Amid calls to resign, Labor chief Acosta defends 2008 deal with Epstein

U.S. Attorney Jeff Berman speaks to reporters Monday about an indictment against billionaire Jeffrey Epstein, at Manhattan Federal Court in New York City. Photo by John Angelillo/UPI

July 9 (UPI) — U.S. Labor Secretary Alex Acosta said Tuesday prosecutors have more evidence against Jeffrey Epstein than he did a decade ago, when he gave the billionaire philanthropist an immunity agreement that averted a potential life sentence and forced him to register as a sex offender.

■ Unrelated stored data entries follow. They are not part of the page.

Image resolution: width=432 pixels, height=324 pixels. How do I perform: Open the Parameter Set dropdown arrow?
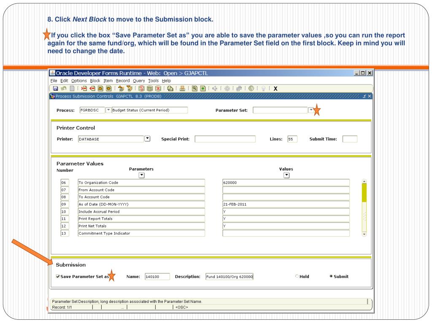[311, 110]
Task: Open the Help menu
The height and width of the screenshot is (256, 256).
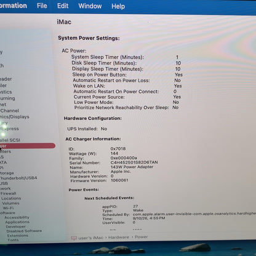Action: [118, 6]
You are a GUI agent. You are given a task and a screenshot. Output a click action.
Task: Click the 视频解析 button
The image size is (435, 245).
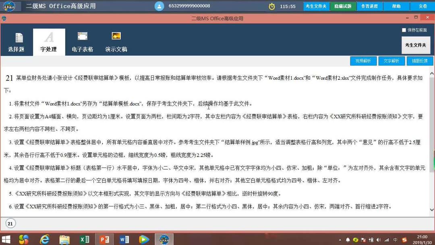[x=363, y=60]
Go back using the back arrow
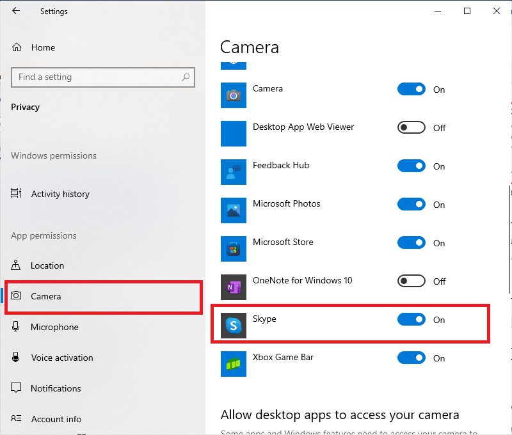 pos(16,11)
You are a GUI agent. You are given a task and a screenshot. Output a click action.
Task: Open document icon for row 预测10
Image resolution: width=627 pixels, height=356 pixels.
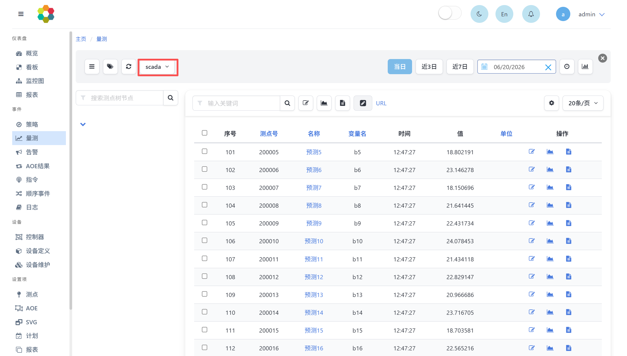(x=569, y=241)
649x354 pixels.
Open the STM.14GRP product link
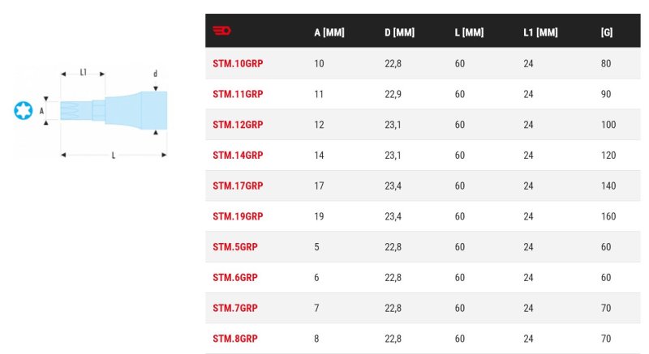click(x=238, y=156)
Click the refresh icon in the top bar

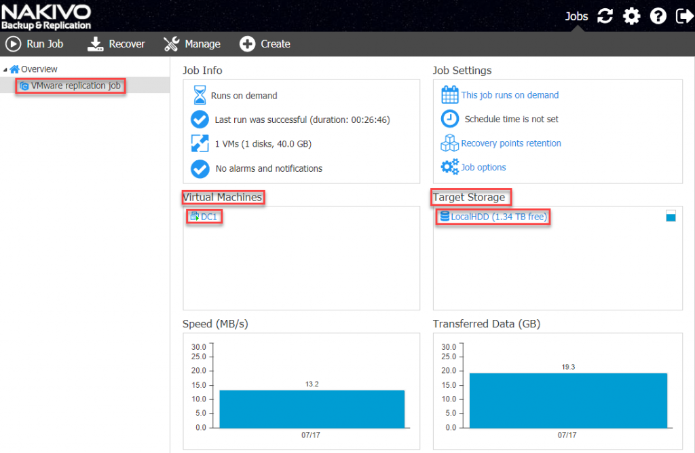(605, 16)
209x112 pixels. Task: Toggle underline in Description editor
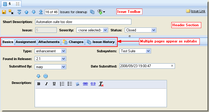pos(54,84)
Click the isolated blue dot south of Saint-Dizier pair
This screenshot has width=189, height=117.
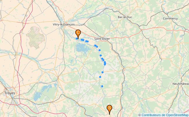pyautogui.click(x=99, y=50)
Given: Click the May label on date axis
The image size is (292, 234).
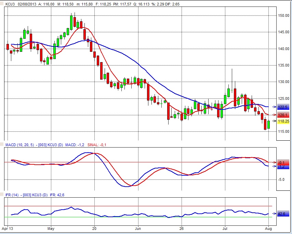Looking at the screenshot, I should point(51,228).
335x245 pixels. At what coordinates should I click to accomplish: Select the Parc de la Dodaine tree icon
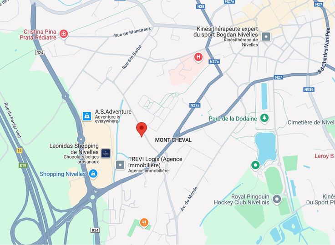pyautogui.click(x=264, y=118)
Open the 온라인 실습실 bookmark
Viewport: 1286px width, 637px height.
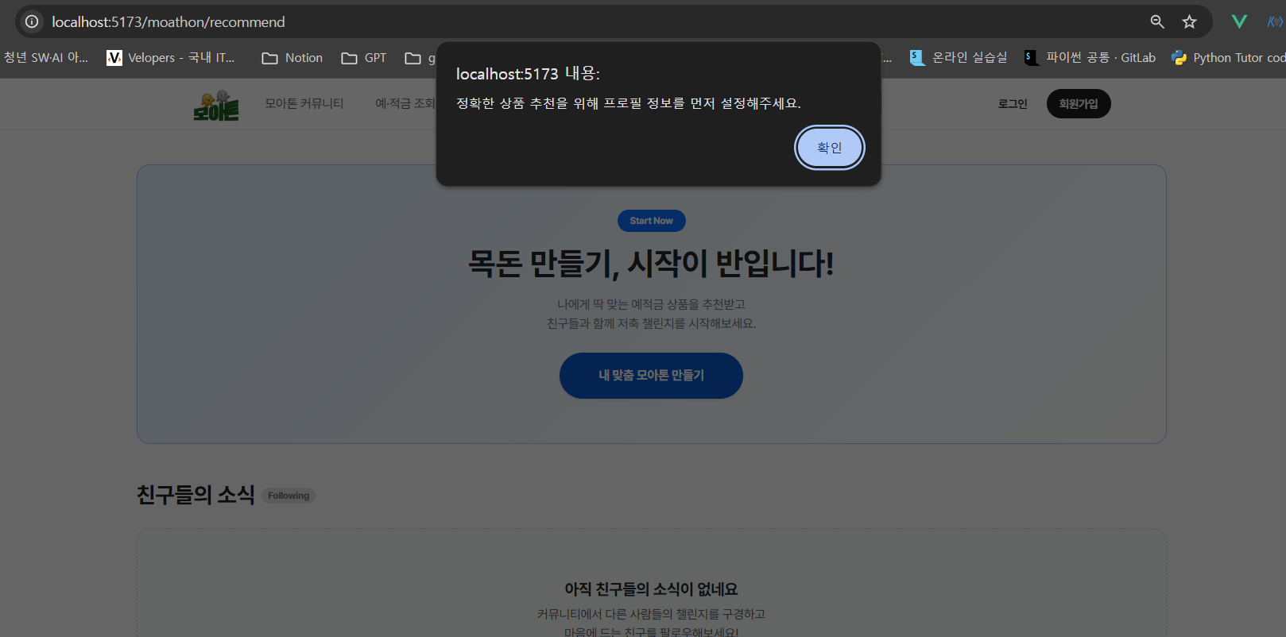(x=959, y=58)
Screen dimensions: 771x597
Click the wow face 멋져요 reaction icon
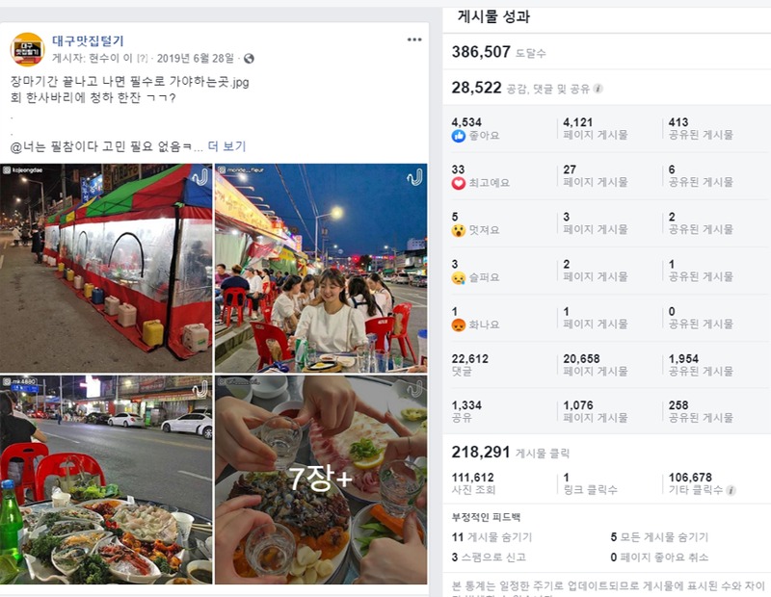(x=459, y=230)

Epstein was arrested last weekend and pleaded not guilty in New York court Monday to two sex trafficking charges outlined in a federal indictment. Many have since called for Acosta to resign due to the agreement he gave Epstein for an unrelated case in 2008 when he was a Miami prosecutor.

Epstein had faced a life sentence, if convicted, but Acosta’s offer put him in prison for about a year. He also had to register as a sex offender.

“With the evidence available [in 2008], federal prosecutors insisted that Epstein go to jail, register as a sex offender and put the world on notice that he was a sexual predator,” Acosta tweeted Tuesday.

“The crimes committed by Epstein are horrific, and I am pleased that NY prosecutors are moving forward with a case based on new evidence.”

The new indictment said Epstein exploited minor girls between 2002 and 2005 and recruited them with false promises and paid them for sex. Girls as young as 14 were sometimes taken to Epstein’s New York and Florida mansions as part of the operation, prosecutors said.

“Now that new evidence and additional testimony is available, the New York prosecution offers an important opportunity to more fully bring him to justice,” Acosta added.

Amid calls for Acosta’s resignation, President Donald Trump has given no indication he plans to remove his labor secretary. He did say Tuesday he will look “closely” at Acosta’s handling of the 2008 plea agreement.

CNBC also reported Tuesday U.S. Attorney General William Barr will not recuse himself from the case, but will remove himself from a Justice Department inquiry into Acosta’s involvement in the 2008 case, when Epstein was represented by a law firm Barr later worked for.

Prosecutors say Epstein faces 45 years in prison on the new charges. He will remain jailed until his next hearing July 15.